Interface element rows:
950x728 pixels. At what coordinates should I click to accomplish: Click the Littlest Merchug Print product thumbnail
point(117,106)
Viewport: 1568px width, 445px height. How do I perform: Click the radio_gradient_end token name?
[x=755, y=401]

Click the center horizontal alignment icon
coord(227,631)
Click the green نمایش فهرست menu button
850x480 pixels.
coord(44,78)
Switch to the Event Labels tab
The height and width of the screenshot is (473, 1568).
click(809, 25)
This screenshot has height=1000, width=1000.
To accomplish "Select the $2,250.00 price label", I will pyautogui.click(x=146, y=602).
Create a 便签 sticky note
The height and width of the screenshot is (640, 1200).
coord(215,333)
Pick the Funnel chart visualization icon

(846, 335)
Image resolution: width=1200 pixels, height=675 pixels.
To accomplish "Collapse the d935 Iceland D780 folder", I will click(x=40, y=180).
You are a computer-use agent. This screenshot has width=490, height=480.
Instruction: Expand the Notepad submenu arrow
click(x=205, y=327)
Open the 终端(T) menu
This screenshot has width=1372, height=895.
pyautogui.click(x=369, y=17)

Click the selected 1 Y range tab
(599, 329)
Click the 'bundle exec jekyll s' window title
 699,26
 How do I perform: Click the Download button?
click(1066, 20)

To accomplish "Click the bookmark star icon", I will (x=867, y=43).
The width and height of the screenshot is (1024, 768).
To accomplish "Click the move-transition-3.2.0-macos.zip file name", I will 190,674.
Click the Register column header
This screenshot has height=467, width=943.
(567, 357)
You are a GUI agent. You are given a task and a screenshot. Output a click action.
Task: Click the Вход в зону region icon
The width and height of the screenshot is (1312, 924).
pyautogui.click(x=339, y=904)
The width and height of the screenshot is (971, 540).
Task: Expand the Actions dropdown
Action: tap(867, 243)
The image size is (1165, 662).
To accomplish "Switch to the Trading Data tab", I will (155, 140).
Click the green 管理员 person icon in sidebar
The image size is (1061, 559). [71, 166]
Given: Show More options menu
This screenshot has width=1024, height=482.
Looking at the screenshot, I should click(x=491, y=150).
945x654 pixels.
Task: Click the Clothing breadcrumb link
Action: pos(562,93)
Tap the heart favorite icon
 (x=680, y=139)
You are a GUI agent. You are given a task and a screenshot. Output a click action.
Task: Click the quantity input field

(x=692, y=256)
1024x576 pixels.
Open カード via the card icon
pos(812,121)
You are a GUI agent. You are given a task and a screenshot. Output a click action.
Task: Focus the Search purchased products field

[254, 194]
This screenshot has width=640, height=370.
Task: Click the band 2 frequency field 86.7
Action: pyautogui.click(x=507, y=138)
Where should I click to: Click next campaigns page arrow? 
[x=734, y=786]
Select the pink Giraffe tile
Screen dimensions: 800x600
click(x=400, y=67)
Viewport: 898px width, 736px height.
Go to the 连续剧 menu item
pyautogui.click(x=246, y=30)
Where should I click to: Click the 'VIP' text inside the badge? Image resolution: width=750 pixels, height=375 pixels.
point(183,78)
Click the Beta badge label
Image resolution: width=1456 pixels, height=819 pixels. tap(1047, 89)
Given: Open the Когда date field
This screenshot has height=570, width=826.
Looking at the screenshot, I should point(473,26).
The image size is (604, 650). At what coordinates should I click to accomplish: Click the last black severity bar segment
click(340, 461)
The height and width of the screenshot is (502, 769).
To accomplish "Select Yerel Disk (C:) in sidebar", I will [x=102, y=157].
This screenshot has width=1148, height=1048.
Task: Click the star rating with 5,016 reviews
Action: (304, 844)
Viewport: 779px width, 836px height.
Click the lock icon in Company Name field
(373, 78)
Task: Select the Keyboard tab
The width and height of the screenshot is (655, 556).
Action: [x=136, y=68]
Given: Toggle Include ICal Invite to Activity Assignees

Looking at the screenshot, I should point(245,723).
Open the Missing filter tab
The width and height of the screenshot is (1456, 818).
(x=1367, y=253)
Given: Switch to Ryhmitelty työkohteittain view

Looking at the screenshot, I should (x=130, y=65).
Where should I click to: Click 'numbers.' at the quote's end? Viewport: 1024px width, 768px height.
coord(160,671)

• **DIRECTIVE**:
Write out every one of these rows line for line, without a single change.

• **WRITTEN RESPONSE**:
950x728 pixels. At what coordinates should I click to accomplish: Click the Littlest Merchug Print product thumbnail
point(117,106)
Viewport: 1568px width, 445px height. How do I perform: Click the radio_gradient_end token name?
[x=755, y=401]

Click the center horizontal alignment icon
coord(227,631)
Click the green نمایش فهرست menu button
850x480 pixels.
coord(44,78)
Switch to the Event Labels tab
The height and width of the screenshot is (473, 1568).
click(809, 25)
This screenshot has height=1000, width=1000.
To accomplish "Select the $2,250.00 price label", I will pyautogui.click(x=146, y=602).
Create a 便签 sticky note
The height and width of the screenshot is (640, 1200).
coord(215,333)
Pick the Funnel chart visualization icon

(846, 335)
Image resolution: width=1200 pixels, height=675 pixels.
To accomplish "Collapse the d935 Iceland D780 folder", I will click(x=40, y=180).
You are a computer-use agent. This screenshot has width=490, height=480.
Instruction: Expand the Notepad submenu arrow
click(x=205, y=327)
Open the 终端(T) menu
This screenshot has width=1372, height=895.
pyautogui.click(x=369, y=17)

Click the selected 1 Y range tab
(599, 329)
Click the 'bundle exec jekyll s' window title
 699,26
 How do I perform: Click the Download button?
click(1066, 20)

To accomplish "Click the bookmark star icon", I will (x=867, y=43).
The width and height of the screenshot is (1024, 768).
To accomplish "Click the move-transition-3.2.0-macos.zip file name", I will 190,674.
Click the Register column header
This screenshot has height=467, width=943.
(567, 357)
You are a GUI agent. You are given a task and a screenshot. Output a click action.
Task: Click the Вход в зону region icon
The width and height of the screenshot is (1312, 924).
pyautogui.click(x=339, y=904)
The width and height of the screenshot is (971, 540).
Task: Expand the Actions dropdown
Action: tap(867, 243)
The image size is (1165, 662).
To accomplish "Switch to the Trading Data tab", I will (155, 140).
Click the green 管理员 person icon in sidebar
The image size is (1061, 559). [71, 166]
Given: Show More options menu
This screenshot has width=1024, height=482.
Looking at the screenshot, I should click(x=491, y=150).
945x654 pixels.
Task: Click the Clothing breadcrumb link
Action: pos(562,93)
Tap the heart favorite icon
 (x=680, y=139)
You are a GUI agent. You are given a task and a screenshot. Output a click action.
Task: Click the quantity input field

(x=692, y=256)
1024x576 pixels.
Open カード via the card icon
pos(812,121)
You are a GUI agent. You are given a task and a screenshot. Output a click action.
Task: Focus the Search purchased products field

[254, 194]
This screenshot has width=640, height=370.
Task: Click the band 2 frequency field 86.7
Action: pyautogui.click(x=507, y=138)
Where should I click to: Click next campaigns page arrow? 
[x=734, y=786]
Select the pink Giraffe tile
Screen dimensions: 800x600
click(x=400, y=67)
Viewport: 898px width, 736px height.
Go to the 连续剧 menu item
pyautogui.click(x=246, y=30)
Where should I click to: Click the 'VIP' text inside the badge? Image resolution: width=750 pixels, height=375 pixels.
point(183,78)
Click the Beta badge label
Image resolution: width=1456 pixels, height=819 pixels. tap(1047, 89)
Given: Open the Когда date field
This screenshot has height=570, width=826.
Looking at the screenshot, I should point(473,26).
The image size is (604, 650). At what coordinates should I click to accomplish: Click the last black severity bar segment
click(340, 461)
The height and width of the screenshot is (502, 769).
To accomplish "Select Yerel Disk (C:) in sidebar", I will [x=102, y=157].
This screenshot has width=1148, height=1048.
Task: Click the star rating with 5,016 reviews
Action: (304, 844)
Viewport: 779px width, 836px height.
Click the lock icon in Company Name field
(373, 78)
Task: Select the Keyboard tab
The width and height of the screenshot is (655, 556).
Action: [x=136, y=68]
Given: Toggle Include ICal Invite to Activity Assignees

Looking at the screenshot, I should point(245,723).
Open the Missing filter tab
The width and height of the screenshot is (1456, 818).
(x=1367, y=253)
Given: Switch to Ryhmitelty työkohteittain view

Looking at the screenshot, I should (x=130, y=65).
Where should I click to: Click 'numbers.' at the quote's end? Viewport: 1024px width, 768px height.
coord(160,671)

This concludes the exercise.